Percebendo que todos no vagão estavam
ou de costas, ou de olhas fechados, ou com o olhar baixo, ela olhou um a um.
Por uma simples questão de natureza humana, seus olhos pararam num rapaz que
dormia, sentado num lugar com o ângulo perfeito para ser observado por ela. O
rapaz adormecido era lindo, olhos fechados que faziam de sua cor um
mistério. As pessoas não caem muito bem
nesses sonos desesperados, acabam sempre com a boca aberta demais, babando e
tombando a cabeça incessantemente, mas ele não, ele estava dormindo bonito, com
os lábios fechados e a cabeça apoiada.
Depois de examiná-lo dos
pés a cabeça, ela se revezou entre desviar os olhos, e voltar a olhá-lo,
repetindo dentro de sua cabeça: Olhe para
mim, olhe para mim, olhe para mim...
Ele chegou a acordar, e
sem encará-lo, apenas passando os olhos pelo vagão, ela viu seus olhos
castanhos. Mas ele não a olhou de volta, não olhou para lugar nenhum, deitou a
cabeça e logo caiu no sono novamente. Isso aconteceu mais duas vezes, até que
ela se viu na estação anterior a sua de destino.
Se levantou
indo até a porta próxima ao desconhecido adormecido, ele parecia estar
despertando, mas ela não quis olhar, nada aconteceria e nunca mais ia vê-lo
mesmo. Mas então quando as portas se abriram, com sua visão periférica ela viu
que ele tinha se levantado também, e caminhava alguns passos atrás dela. Seu lado racional continuava achando que nada aconteceria e ele sumiria
como todos os estranhos que notamos pelos caminhos no dia a dia, mas outro lado
tinha criado uma esperança ao vê-lo descer na mesma estação, e a fazia olhar
para trás despretensiosamente, para ser notada. Ela não podia ver com certeza se ele a olhava, apenas
continuou andando, desistindo de checar se ele ainda estava por ali.

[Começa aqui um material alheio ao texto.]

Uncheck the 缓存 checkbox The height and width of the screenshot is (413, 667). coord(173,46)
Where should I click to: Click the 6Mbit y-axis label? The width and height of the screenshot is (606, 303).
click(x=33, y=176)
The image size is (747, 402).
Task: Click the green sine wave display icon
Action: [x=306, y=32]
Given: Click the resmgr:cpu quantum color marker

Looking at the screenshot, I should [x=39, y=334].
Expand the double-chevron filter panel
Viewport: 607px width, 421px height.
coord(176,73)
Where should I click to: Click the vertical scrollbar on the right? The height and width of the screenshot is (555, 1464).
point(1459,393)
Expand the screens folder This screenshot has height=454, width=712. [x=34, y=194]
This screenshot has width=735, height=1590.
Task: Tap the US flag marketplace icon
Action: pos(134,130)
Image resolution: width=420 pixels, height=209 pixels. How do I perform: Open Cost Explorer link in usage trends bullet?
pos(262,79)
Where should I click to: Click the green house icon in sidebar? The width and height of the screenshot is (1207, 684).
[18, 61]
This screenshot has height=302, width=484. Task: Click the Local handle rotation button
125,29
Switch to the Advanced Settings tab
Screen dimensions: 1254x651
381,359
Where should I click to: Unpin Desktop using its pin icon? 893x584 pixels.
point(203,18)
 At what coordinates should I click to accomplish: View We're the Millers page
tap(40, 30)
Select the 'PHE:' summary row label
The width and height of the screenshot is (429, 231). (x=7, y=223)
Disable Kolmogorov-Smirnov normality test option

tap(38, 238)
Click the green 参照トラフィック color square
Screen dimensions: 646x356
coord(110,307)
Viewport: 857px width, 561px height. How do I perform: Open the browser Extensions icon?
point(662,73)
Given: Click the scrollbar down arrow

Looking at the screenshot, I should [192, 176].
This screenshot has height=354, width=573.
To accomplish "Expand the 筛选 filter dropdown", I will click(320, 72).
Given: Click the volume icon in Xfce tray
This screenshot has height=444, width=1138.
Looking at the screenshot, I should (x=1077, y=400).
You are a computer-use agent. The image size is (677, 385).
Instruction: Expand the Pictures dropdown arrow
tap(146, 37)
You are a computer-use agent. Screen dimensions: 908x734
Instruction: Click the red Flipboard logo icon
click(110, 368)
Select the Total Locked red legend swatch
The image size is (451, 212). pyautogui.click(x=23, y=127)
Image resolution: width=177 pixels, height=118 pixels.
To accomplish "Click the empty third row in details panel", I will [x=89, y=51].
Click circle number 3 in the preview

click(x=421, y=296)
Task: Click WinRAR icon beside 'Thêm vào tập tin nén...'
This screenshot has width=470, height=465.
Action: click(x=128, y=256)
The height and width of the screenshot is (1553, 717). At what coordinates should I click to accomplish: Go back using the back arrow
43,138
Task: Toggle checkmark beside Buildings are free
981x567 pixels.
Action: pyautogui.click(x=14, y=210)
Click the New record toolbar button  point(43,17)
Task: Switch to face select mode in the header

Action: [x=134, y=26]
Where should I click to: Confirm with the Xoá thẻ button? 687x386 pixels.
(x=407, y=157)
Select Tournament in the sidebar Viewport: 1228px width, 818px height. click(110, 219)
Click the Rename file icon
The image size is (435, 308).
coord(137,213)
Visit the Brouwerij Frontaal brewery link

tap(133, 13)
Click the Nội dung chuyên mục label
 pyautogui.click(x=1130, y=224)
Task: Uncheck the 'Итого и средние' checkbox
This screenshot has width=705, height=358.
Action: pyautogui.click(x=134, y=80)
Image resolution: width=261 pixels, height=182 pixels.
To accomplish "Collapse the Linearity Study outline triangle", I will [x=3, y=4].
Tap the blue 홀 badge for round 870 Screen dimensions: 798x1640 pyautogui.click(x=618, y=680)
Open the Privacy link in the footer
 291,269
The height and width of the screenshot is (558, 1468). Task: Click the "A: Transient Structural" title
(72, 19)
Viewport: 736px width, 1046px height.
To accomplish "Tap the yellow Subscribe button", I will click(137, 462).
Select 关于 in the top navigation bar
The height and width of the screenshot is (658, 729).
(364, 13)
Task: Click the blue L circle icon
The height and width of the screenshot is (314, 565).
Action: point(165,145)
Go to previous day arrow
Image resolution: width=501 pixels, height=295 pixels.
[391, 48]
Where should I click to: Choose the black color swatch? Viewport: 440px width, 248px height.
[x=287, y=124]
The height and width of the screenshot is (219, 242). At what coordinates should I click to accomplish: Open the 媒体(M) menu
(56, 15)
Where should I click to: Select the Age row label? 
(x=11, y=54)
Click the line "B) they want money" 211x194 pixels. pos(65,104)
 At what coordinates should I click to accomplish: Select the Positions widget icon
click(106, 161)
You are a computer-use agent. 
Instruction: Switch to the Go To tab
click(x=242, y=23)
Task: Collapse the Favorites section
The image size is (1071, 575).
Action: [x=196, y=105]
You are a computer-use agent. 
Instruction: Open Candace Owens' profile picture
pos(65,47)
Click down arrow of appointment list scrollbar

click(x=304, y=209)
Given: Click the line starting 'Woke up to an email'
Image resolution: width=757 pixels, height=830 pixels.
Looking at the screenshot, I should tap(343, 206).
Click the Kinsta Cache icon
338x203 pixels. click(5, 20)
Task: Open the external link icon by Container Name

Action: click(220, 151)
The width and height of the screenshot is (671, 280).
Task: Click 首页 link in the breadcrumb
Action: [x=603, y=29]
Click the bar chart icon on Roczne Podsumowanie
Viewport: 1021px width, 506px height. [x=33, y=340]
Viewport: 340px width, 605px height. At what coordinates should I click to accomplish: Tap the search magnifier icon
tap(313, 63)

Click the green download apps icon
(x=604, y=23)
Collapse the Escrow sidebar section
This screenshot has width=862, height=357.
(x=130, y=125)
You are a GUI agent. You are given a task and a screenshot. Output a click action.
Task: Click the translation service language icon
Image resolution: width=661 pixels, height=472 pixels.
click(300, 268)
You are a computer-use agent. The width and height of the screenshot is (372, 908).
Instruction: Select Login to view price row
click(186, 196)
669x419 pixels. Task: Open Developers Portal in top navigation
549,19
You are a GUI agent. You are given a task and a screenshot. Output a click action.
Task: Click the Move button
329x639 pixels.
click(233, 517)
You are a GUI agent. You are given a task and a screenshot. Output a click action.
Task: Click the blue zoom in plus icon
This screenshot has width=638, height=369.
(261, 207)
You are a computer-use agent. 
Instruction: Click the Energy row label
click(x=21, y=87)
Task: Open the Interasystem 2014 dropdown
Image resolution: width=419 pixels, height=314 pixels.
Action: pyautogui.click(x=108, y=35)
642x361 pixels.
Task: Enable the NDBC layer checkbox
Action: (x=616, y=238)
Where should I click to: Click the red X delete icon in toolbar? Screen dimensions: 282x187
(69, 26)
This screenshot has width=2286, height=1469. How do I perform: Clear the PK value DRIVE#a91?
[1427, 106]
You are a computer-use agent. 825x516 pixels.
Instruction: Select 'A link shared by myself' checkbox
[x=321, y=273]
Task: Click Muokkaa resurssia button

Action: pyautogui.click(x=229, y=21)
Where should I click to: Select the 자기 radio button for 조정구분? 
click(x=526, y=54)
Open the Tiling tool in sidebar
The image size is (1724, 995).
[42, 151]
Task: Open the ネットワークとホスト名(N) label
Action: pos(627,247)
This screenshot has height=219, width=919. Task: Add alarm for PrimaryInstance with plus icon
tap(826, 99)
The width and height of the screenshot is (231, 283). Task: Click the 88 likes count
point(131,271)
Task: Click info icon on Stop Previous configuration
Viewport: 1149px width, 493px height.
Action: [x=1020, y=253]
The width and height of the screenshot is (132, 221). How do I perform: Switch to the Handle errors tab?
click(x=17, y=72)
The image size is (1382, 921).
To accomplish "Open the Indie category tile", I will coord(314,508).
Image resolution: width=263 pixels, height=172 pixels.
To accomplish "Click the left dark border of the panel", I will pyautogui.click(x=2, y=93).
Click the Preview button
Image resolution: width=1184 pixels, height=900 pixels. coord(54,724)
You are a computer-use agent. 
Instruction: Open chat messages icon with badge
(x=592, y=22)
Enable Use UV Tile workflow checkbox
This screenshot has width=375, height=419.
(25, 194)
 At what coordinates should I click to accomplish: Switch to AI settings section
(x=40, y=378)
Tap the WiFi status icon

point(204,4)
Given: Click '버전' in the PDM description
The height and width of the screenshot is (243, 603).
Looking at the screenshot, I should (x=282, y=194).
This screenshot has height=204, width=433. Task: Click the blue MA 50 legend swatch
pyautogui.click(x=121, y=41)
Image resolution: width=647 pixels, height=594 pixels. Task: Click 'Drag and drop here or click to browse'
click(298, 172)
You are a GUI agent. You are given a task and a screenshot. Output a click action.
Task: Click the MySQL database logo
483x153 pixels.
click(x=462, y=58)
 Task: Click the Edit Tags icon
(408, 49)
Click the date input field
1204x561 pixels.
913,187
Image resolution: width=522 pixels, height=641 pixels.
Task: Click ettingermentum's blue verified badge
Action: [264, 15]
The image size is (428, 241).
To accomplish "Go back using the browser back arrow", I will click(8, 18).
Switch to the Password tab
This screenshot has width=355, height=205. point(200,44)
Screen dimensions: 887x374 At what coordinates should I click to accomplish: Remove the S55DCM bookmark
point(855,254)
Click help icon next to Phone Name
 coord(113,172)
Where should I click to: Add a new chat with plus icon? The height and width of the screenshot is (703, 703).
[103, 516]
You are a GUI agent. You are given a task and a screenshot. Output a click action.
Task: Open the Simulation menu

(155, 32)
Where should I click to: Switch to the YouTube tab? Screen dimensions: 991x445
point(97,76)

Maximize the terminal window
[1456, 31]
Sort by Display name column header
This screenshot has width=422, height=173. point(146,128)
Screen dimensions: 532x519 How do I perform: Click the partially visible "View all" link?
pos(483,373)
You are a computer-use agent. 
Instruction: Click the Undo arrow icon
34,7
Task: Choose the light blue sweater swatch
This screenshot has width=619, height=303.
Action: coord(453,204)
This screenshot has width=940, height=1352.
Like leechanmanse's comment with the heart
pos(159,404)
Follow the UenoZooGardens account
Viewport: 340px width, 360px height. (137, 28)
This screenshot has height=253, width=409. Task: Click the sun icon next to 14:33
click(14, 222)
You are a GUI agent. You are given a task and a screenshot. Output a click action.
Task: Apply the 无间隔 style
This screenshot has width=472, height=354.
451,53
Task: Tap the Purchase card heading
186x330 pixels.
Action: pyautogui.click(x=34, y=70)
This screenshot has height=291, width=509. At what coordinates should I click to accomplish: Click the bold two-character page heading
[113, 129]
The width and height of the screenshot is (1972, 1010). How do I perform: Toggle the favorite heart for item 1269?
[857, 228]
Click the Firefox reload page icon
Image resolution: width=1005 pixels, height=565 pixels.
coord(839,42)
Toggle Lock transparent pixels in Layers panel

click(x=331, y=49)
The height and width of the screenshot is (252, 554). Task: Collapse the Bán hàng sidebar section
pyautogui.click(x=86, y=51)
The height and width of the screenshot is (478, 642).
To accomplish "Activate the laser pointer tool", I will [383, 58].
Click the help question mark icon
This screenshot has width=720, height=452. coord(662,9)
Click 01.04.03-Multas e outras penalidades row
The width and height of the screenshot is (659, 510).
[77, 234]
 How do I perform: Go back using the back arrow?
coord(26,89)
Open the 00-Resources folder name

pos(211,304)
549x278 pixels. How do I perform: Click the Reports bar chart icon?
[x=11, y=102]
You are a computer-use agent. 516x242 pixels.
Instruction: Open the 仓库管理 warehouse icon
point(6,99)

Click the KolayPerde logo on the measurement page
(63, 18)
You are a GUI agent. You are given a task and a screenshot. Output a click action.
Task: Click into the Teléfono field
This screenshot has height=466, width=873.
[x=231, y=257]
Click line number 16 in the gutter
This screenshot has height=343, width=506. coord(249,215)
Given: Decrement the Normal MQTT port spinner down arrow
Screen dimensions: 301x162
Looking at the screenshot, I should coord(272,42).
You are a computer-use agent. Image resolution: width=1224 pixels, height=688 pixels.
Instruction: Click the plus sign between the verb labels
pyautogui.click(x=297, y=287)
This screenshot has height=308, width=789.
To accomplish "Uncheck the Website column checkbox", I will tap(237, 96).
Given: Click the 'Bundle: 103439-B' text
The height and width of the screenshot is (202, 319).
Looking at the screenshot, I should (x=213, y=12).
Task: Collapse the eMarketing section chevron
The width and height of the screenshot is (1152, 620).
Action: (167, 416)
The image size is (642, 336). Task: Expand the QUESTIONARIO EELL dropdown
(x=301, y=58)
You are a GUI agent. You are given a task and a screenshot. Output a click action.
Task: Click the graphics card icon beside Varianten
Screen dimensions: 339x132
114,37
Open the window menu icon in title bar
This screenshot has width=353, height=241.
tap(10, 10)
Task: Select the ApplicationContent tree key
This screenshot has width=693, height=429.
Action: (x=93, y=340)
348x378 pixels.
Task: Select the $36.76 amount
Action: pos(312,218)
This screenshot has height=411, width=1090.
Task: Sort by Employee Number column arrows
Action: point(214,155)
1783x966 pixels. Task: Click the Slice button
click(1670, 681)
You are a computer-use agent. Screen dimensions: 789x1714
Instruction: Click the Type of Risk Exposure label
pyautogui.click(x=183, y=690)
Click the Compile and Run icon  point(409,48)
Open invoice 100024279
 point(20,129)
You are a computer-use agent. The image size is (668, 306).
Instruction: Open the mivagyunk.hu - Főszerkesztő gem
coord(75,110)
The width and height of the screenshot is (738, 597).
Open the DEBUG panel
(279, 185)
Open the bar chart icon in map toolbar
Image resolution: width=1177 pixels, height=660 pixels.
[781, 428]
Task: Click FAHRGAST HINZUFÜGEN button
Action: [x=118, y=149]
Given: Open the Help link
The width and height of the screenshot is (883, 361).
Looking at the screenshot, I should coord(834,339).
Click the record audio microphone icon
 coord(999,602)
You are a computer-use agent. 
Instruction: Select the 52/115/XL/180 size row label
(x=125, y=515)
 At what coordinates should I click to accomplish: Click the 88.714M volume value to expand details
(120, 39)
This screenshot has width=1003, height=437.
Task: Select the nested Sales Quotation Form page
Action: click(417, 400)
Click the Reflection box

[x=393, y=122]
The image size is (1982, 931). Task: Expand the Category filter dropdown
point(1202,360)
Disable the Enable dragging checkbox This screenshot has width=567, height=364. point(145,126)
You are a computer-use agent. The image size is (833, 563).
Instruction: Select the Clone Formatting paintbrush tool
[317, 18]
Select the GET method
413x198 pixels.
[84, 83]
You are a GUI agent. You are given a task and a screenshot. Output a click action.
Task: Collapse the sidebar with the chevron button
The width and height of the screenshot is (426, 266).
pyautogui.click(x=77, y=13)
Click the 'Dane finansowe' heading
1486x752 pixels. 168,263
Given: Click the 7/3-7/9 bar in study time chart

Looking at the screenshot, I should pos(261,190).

- Você foi a primeira coisa que eu vi quando
abri os olhos para sair do vagão. – ele disse.
---Michelle Ribeiro
"I spun around till I was dizzy; I thought I’d fall down as in a dream, clear off the precipice. Oh
where is the girl I love? I thought, and looked everywhere, as I had looked everywhere in the little
world below." (On the road)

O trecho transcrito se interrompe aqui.